[Dataset records]
######
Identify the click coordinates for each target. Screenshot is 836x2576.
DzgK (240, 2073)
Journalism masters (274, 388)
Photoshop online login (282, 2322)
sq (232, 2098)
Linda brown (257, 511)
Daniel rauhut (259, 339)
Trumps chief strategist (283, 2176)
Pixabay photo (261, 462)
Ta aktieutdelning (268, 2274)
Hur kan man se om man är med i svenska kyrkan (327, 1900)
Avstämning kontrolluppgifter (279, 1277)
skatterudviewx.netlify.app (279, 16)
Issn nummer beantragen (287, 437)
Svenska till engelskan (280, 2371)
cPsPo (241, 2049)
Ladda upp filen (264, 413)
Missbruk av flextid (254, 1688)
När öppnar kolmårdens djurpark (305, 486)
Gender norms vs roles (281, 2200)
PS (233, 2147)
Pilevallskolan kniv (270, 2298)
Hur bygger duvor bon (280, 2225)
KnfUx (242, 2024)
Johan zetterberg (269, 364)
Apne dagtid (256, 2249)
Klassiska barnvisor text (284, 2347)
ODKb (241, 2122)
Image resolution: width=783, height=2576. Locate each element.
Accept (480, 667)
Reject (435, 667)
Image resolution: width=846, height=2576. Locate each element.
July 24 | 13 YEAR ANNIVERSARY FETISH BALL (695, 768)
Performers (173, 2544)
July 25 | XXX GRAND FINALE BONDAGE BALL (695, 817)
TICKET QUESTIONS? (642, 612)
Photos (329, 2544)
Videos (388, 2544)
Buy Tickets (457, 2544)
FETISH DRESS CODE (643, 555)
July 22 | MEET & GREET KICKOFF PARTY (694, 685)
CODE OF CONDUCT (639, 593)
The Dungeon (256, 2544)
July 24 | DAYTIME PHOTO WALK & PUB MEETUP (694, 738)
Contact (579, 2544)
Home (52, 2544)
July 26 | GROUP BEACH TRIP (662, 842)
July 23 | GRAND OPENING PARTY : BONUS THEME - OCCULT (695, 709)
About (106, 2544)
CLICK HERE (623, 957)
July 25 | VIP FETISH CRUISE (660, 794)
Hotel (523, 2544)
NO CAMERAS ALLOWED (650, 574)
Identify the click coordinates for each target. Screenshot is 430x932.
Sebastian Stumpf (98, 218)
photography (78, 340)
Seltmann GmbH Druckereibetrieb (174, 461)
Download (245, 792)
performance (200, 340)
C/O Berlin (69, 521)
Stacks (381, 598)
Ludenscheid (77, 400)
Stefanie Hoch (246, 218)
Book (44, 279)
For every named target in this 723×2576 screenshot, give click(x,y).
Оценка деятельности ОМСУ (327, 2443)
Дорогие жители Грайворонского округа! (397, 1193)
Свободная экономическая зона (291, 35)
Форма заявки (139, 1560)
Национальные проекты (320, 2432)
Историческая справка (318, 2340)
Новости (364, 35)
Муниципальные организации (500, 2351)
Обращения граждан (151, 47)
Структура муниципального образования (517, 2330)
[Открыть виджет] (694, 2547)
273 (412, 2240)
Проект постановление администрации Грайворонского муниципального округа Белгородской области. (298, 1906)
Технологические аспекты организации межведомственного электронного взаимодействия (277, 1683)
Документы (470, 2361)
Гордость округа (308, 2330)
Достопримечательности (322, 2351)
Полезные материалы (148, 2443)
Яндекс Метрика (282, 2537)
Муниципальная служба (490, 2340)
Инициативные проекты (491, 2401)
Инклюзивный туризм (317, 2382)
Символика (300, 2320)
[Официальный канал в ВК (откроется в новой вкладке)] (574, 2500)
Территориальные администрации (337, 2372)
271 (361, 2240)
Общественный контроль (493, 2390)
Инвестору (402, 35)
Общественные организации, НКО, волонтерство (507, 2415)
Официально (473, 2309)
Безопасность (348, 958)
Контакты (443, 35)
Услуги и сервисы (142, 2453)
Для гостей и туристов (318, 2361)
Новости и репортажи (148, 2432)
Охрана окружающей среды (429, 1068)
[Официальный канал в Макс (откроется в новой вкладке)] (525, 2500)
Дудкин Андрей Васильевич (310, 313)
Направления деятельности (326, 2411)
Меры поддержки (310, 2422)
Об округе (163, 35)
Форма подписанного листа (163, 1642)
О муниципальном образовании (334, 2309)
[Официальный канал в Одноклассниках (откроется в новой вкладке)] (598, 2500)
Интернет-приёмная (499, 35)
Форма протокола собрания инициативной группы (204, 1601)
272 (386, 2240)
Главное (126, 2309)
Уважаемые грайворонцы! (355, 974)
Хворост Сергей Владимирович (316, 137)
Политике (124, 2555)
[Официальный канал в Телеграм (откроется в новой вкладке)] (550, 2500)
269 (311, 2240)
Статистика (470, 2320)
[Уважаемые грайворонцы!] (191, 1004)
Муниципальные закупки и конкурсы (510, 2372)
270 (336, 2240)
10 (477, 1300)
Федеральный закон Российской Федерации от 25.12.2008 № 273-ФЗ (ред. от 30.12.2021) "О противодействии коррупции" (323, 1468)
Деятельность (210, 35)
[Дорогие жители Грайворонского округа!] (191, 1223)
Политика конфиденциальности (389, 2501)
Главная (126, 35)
######
**Directions**
Each entry above is to be set down again in exactly the same words.

**Task result**
Identify the click coordinates for each target. Screenshot is 836x2576.
DzgK (240, 2073)
Journalism masters (274, 388)
Photoshop online login (282, 2322)
sq (232, 2098)
Linda brown (257, 511)
Daniel rauhut (259, 339)
Trumps chief strategist (283, 2176)
Pixabay photo (261, 462)
Ta aktieutdelning (268, 2274)
Hur kan man se om man är med i svenska kyrkan (327, 1900)
Avstämning kontrolluppgifter (279, 1277)
skatterudviewx.netlify.app (279, 16)
Issn nummer beantragen (287, 437)
Svenska till engelskan (280, 2371)
cPsPo (241, 2049)
Ladda upp filen (264, 413)
Missbruk av flextid (254, 1688)
När öppnar kolmårdens djurpark (305, 486)
Gender norms vs roles (281, 2200)
PS (233, 2147)
Pilevallskolan kniv (270, 2298)
Hur bygger duvor bon (280, 2225)
KnfUx (242, 2024)
Johan zetterberg (269, 364)
Apne dagtid (256, 2249)
Klassiska barnvisor text (284, 2347)
ODKb (241, 2122)
Image resolution: width=783, height=2576. Locate each element.
Accept (480, 667)
Reject (435, 667)
Image resolution: width=846, height=2576. Locate each element.
July 24 | 13 YEAR ANNIVERSARY FETISH BALL (695, 768)
Performers (173, 2544)
July 25 | XXX GRAND FINALE BONDAGE BALL (695, 817)
TICKET QUESTIONS? (642, 612)
Photos (329, 2544)
Videos (388, 2544)
Buy Tickets (457, 2544)
FETISH DRESS CODE (643, 555)
July 22 | MEET & GREET KICKOFF PARTY (694, 685)
CODE OF CONDUCT (639, 593)
The Dungeon (256, 2544)
July 24 | DAYTIME PHOTO WALK & PUB MEETUP (694, 738)
Contact (579, 2544)
Home (52, 2544)
July 26 | GROUP BEACH TRIP (662, 842)
July 23 | GRAND OPENING PARTY : BONUS THEME - OCCULT (695, 709)
About (106, 2544)
CLICK HERE (623, 957)
July 25 | VIP FETISH CRUISE (660, 794)
Hotel (523, 2544)
NO CAMERAS ALLOWED (650, 574)
Identify the click coordinates for each target. Screenshot is 430x932.
Sebastian Stumpf (98, 218)
photography (78, 340)
Seltmann GmbH Druckereibetrieb (174, 461)
Download (245, 792)
performance (200, 340)
C/O Berlin (69, 521)
Stacks (381, 598)
Ludenscheid (77, 400)
Stefanie Hoch (246, 218)
Book (44, 279)
For every named target in this 723×2576 screenshot, give click(x,y).
Оценка деятельности ОМСУ (327, 2443)
Дорогие жители Грайворонского округа! (397, 1193)
Свободная экономическая зона (291, 35)
Форма заявки (139, 1560)
Национальные проекты (320, 2432)
Историческая справка (318, 2340)
Новости (364, 35)
Муниципальные организации (500, 2351)
Обращения граждан (151, 47)
Структура муниципального образования (517, 2330)
[Открыть виджет] (694, 2547)
273 (412, 2240)
Проект постановление администрации Грайворонского муниципального округа Белгородской области. (298, 1906)
Технологические аспекты организации межведомственного электронного взаимодействия (277, 1683)
Документы (470, 2361)
Гордость округа (308, 2330)
Достопримечательности (322, 2351)
Полезные материалы (148, 2443)
Яндекс Метрика (282, 2537)
Муниципальная служба (490, 2340)
Инициативные проекты (491, 2401)
Инклюзивный туризм (317, 2382)
Символика (300, 2320)
[Официальный канал в ВК (откроется в новой вкладке)] (574, 2500)
Территориальные администрации (337, 2372)
271 (361, 2240)
Общественный контроль (493, 2390)
Инвестору (402, 35)
Общественные организации, НКО, волонтерство (507, 2415)
Официально (473, 2309)
Безопасность (348, 958)
Контакты (443, 35)
Услуги и сервисы (142, 2453)
Для гостей и туристов (318, 2361)
Новости и репортажи (148, 2432)
Охрана окружающей среды (429, 1068)
[Официальный канал в Макс (откроется в новой вкладке)] (525, 2500)
Дудкин Андрей Васильевич (310, 313)
Направления деятельности (326, 2411)
Меры поддержки (310, 2422)
Об округе (163, 35)
Форма подписанного листа (163, 1642)
О муниципальном образовании (334, 2309)
[Официальный канал в Одноклассниках (откроется в новой вкладке)] (598, 2500)
Интернет-приёмная (499, 35)
Форма протокола собрания инициативной группы (204, 1601)
272 (386, 2240)
Главное (126, 2309)
Уважаемые грайворонцы! (355, 974)
Хворост Сергей Владимирович (316, 137)
Политике (124, 2555)
[Официальный канал в Телеграм (откроется в новой вкладке)] (550, 2500)
269 (311, 2240)
Статистика (470, 2320)
[Уважаемые грайворонцы!] (191, 1004)
Муниципальные закупки и конкурсы (510, 2372)
270 (336, 2240)
10 (477, 1300)
Федеральный закон Российской Федерации от 25.12.2008 № 273-ФЗ (ред. от 30.12.2021) "О противодействии коррупции" (323, 1468)
Деятельность (210, 35)
[Дорогие жители Грайворонского округа!] (191, 1223)
Политика конфиденциальности (389, 2501)
Главная (126, 35)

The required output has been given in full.